* Exercise passage
::::::::
10 July 1998
This new telecommunications payload will provide a low-cost, worldwide electronic mail (e-mail) commercial service dubbed IRIS, for Intercontinental Retrieval of Information via Satellite.
The host satellite, on an inclined polar orbit at 850 km altitude, will "view" any point on the Earth's surface at least twice a day and will collect and distribute e-mail (like a postman with conventional mail). Remote subscribers will need a relatively inexpensive dedicated small satellite modem (half the size of a portable PC). Automatic data collection will also be possible.
The hub station, located in Spitsbergen (at 78 deg N), will load and retrieve messages from the satellite once per orbit and interface with public data networks to connect users via a service centre in Brussels, Belgium.
The target customers for that service are people travelling in remote areas or at sea without access to terrestrial communications who need to exchange a few messages a day at low cost. Large organisations with staff in remote areas of the world are a typical example.
For ESA this is a small project of a new kind in which special efforts have been made to reduce development costs and duration and to capitalize on several years of spread spectrum technology development. The contractual aspects are also innovative, with delivery in orbit and a commitment by the prime contractor to offer a commercial service.
::::::::
* Actions to take
1. Write out the section of the IRIS text that opens with the words containing "10 July 1998" and closes with "in Brussels, Belgium.".
2. List every phrase that the IRIS text encloses in parentheses.

* Information supplied
::::::::
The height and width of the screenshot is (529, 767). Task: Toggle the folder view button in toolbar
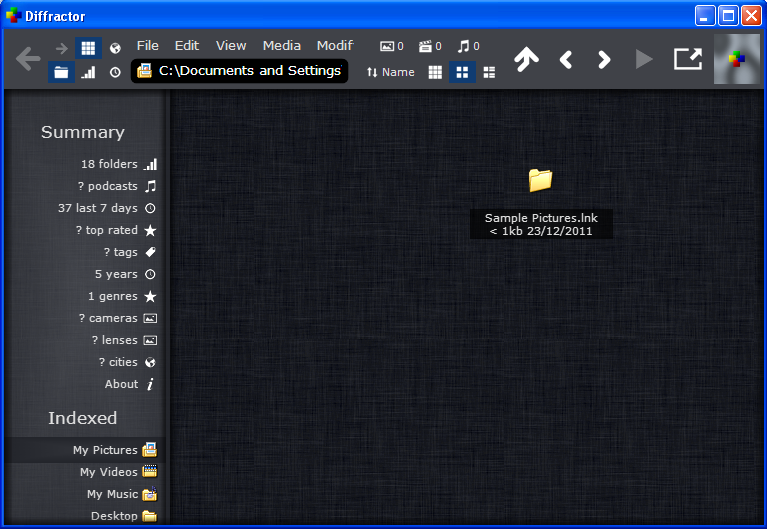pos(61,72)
::::::::
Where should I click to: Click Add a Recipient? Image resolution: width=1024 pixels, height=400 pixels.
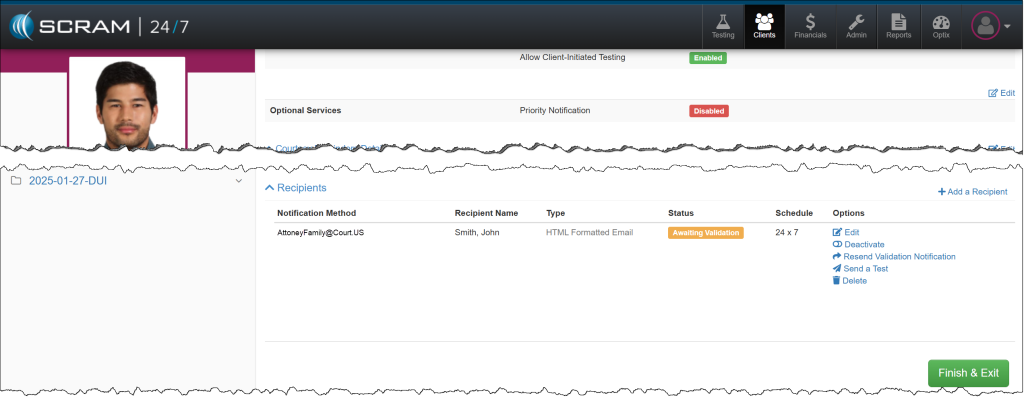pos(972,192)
::::::::
* Answers to the exercise
1.
10 July 1998
This new telecommunications payload will provide a low-cost, worldwide electronic mail (e-mail) commercial service dubbed IRIS, for Intercontinental Retrieval of Information via Satellite.
The host satellite, on an inclined polar orbit at 850 km altitude, will "view" any point on the Earth's surface at least twice a day and will collect and distribute e-mail (like a postman with conventional mail). Remote subscribers will need a relatively inexpensive dedicated small satellite modem (half the size of a portable PC). Automatic data collection will also be possible.
The hub station, located in Spitsbergen (at 78 deg N), will load and retrieve messages from the satellite once per orbit and interface with public data networks to connect users via a service centre in Brussels, Belgium.

2.
- e-mail
- like a postman with conventional mail
- half the size of a portable PC
- at 78 deg N